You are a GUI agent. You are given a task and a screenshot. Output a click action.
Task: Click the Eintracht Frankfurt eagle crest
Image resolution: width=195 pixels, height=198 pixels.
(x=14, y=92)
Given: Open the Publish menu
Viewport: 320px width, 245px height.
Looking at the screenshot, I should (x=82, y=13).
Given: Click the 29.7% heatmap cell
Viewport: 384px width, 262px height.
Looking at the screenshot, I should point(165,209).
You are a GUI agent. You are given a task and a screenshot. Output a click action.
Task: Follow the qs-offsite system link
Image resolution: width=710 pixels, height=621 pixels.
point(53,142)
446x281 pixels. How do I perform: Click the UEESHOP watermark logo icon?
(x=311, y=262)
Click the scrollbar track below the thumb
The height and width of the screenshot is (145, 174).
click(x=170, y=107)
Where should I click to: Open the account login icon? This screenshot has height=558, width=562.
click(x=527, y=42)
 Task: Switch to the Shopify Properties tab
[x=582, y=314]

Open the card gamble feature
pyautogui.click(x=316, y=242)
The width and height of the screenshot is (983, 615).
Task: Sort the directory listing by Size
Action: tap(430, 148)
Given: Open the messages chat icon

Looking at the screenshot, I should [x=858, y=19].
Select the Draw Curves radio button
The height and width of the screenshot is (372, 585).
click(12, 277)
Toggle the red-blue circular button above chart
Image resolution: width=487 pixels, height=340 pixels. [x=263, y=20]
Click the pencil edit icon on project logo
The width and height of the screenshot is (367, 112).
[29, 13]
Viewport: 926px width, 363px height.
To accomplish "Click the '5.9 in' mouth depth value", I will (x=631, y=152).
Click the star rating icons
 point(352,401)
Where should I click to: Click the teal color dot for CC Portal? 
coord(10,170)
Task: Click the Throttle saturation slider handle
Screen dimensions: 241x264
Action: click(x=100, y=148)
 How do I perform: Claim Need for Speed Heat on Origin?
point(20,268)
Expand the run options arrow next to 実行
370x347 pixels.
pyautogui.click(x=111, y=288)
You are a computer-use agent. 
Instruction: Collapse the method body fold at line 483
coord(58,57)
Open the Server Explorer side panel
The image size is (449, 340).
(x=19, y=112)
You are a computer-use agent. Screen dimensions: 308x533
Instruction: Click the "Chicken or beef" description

_ _ _ _

- [Exercise goal]:
Each record above is to be reproduced verbatim.

- [Answer to this problem]:
You are a GUI agent. You are given a task and a screenshot. Output a click action.
Task: Click the Eintracht Frankfurt eagle crest
Image resolution: width=195 pixels, height=198 pixels.
(x=14, y=92)
Given: Open the Publish menu
Viewport: 320px width, 245px height.
Looking at the screenshot, I should (x=82, y=13).
Given: Click the 29.7% heatmap cell
Viewport: 384px width, 262px height.
Looking at the screenshot, I should point(165,209).
You are a GUI agent. You are given a task and a screenshot. Output a click action.
Task: Follow the qs-offsite system link
Image resolution: width=710 pixels, height=621 pixels.
point(53,142)
446x281 pixels. How do I perform: Click the UEESHOP watermark logo icon?
(x=311, y=262)
Click the scrollbar track below the thumb
The height and width of the screenshot is (145, 174).
click(x=170, y=107)
Where should I click to: Open the account login icon? This screenshot has height=558, width=562.
click(x=527, y=42)
 Task: Switch to the Shopify Properties tab
[x=582, y=314]

Open the card gamble feature
pyautogui.click(x=316, y=242)
The width and height of the screenshot is (983, 615).
Task: Sort the directory listing by Size
Action: tap(430, 148)
Given: Open the messages chat icon

Looking at the screenshot, I should [x=858, y=19].
Select the Draw Curves radio button
The height and width of the screenshot is (372, 585).
click(12, 277)
Toggle the red-blue circular button above chart
Image resolution: width=487 pixels, height=340 pixels. [x=263, y=20]
Click the pencil edit icon on project logo
The width and height of the screenshot is (367, 112).
[29, 13]
Viewport: 926px width, 363px height.
To accomplish "Click the '5.9 in' mouth depth value", I will (x=631, y=152).
Click the star rating icons
 point(352,401)
Where should I click to: Click the teal color dot for CC Portal? 
coord(10,170)
Task: Click the Throttle saturation slider handle
Screen dimensions: 241x264
Action: click(x=100, y=148)
 How do I perform: Claim Need for Speed Heat on Origin?
point(20,268)
Expand the run options arrow next to 実行
370x347 pixels.
pyautogui.click(x=111, y=288)
You are a computer-use agent. 
Instruction: Collapse the method body fold at line 483
coord(58,57)
Open the Server Explorer side panel
The image size is (449, 340).
(x=19, y=112)
You are a computer-use agent. Screen dimensions: 308x533
Instruction: Click the "Chicken or beef" description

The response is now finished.